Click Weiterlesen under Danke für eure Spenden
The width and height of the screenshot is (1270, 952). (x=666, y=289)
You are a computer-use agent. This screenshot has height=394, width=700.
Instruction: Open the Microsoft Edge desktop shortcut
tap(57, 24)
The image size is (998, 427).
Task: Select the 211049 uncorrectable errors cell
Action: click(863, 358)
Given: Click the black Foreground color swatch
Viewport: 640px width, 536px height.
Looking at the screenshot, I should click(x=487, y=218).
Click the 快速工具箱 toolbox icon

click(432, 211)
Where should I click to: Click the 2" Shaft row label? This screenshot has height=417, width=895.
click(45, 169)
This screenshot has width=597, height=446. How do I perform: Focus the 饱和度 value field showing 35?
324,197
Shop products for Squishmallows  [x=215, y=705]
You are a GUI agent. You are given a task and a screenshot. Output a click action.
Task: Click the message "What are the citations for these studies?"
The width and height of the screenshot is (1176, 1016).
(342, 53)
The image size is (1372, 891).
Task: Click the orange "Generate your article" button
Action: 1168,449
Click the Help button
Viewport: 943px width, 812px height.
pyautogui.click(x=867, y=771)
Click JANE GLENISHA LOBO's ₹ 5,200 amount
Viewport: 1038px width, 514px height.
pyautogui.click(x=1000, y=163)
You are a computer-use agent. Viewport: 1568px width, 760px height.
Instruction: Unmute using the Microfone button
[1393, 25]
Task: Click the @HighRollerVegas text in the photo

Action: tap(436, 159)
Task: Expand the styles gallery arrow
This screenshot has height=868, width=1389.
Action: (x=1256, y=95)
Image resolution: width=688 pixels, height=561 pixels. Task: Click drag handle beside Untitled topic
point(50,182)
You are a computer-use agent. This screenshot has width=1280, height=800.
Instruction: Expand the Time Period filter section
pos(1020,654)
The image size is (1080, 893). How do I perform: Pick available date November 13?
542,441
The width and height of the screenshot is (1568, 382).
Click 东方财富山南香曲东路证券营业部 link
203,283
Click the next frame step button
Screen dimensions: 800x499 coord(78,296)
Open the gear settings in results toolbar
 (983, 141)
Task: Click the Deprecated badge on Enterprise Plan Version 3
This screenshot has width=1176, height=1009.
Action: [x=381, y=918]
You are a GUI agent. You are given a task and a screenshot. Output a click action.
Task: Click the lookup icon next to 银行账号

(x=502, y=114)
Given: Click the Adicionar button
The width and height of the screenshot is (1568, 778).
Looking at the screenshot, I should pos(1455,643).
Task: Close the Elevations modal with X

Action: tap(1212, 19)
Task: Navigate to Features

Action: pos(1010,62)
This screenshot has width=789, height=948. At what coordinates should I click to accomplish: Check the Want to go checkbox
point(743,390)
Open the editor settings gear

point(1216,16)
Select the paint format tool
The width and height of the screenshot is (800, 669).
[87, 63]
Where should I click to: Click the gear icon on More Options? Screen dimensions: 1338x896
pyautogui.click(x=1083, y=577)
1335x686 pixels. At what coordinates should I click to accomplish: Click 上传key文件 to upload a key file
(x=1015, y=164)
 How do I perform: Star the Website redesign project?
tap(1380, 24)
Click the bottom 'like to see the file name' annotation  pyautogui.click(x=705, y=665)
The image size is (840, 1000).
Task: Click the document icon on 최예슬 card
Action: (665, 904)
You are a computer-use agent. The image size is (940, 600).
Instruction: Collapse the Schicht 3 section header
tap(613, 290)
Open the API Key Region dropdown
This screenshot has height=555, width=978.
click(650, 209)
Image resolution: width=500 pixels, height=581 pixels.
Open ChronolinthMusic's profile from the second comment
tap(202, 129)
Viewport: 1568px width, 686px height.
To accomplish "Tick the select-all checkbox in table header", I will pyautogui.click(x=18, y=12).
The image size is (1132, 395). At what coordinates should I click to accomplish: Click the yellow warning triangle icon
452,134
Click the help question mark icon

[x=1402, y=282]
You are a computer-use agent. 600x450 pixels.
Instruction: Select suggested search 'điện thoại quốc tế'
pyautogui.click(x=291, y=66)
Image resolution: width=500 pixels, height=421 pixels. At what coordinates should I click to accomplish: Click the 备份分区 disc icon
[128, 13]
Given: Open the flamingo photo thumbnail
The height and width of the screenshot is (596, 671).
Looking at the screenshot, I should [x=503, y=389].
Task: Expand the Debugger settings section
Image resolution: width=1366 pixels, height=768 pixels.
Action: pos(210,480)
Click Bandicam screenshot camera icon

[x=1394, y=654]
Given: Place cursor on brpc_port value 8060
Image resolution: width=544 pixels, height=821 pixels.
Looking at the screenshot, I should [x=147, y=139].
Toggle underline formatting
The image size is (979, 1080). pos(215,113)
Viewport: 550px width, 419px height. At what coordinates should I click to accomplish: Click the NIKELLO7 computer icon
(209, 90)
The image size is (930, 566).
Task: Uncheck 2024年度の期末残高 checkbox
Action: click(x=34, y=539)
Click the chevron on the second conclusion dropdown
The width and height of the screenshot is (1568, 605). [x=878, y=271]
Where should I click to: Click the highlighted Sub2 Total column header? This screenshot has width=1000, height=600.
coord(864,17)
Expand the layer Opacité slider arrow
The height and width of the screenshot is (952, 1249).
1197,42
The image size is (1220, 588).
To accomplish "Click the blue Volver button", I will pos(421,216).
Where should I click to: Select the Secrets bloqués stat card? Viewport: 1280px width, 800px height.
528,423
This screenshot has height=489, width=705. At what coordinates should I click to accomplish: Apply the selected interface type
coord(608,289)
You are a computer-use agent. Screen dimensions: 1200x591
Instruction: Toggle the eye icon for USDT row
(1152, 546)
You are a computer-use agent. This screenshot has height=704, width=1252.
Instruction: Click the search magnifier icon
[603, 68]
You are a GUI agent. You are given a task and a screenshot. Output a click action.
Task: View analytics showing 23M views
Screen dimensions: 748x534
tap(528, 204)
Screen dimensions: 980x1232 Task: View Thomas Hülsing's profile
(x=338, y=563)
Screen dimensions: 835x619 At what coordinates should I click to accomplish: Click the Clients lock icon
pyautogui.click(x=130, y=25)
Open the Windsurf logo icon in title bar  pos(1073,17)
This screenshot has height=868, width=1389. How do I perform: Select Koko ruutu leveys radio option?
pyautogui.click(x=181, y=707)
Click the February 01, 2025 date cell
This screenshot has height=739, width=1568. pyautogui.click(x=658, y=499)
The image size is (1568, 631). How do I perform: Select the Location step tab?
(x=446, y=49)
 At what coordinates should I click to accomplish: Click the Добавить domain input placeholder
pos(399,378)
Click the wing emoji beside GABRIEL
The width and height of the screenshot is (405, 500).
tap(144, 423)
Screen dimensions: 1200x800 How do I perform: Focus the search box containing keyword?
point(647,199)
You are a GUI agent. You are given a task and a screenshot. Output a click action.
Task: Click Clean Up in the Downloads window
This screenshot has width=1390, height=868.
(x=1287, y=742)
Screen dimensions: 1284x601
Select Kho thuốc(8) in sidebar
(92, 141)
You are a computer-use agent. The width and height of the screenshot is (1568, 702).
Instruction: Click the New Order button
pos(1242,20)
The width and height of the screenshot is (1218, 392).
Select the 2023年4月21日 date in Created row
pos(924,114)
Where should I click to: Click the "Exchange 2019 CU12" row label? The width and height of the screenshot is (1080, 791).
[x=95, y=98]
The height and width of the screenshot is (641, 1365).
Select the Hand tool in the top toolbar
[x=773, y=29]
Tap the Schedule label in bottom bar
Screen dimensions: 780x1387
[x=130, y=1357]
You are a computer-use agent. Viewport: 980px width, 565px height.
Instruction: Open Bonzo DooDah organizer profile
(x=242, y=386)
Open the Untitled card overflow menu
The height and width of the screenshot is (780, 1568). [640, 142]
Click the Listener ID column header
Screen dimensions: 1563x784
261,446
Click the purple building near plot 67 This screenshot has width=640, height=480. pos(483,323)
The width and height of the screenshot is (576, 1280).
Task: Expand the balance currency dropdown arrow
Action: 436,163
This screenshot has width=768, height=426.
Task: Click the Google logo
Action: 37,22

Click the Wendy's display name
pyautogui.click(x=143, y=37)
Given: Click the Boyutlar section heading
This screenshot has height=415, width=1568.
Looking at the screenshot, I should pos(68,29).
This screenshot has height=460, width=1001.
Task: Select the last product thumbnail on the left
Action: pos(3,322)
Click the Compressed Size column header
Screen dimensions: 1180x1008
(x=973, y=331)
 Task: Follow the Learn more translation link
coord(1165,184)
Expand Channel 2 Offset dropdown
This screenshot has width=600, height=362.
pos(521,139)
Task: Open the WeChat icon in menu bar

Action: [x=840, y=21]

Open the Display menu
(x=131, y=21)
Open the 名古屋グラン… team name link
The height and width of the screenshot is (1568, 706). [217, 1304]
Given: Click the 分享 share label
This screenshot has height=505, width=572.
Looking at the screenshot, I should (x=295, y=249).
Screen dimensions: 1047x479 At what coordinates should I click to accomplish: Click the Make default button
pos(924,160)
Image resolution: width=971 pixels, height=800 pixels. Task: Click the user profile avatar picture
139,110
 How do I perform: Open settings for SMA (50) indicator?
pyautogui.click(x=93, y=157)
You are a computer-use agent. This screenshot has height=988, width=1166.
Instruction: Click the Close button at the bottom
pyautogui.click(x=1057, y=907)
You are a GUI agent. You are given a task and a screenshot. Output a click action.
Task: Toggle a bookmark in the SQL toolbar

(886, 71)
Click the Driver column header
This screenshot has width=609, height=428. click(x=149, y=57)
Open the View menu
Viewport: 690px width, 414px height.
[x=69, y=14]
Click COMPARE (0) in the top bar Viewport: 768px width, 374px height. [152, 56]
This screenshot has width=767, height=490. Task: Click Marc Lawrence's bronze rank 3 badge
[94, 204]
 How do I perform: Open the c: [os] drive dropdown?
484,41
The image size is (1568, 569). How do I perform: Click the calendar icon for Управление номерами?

++++++++

▸ **WHAT IS BEING ASKED**:
Please copy all lines of the listing in which the string "will" occurs.

▸ **ANSWER BOX**:
To accomplish "Tick the select-all checkbox in table header", I will pyautogui.click(x=18, y=12).
To accomplish "Click the blue Volver button", I will pos(421,216).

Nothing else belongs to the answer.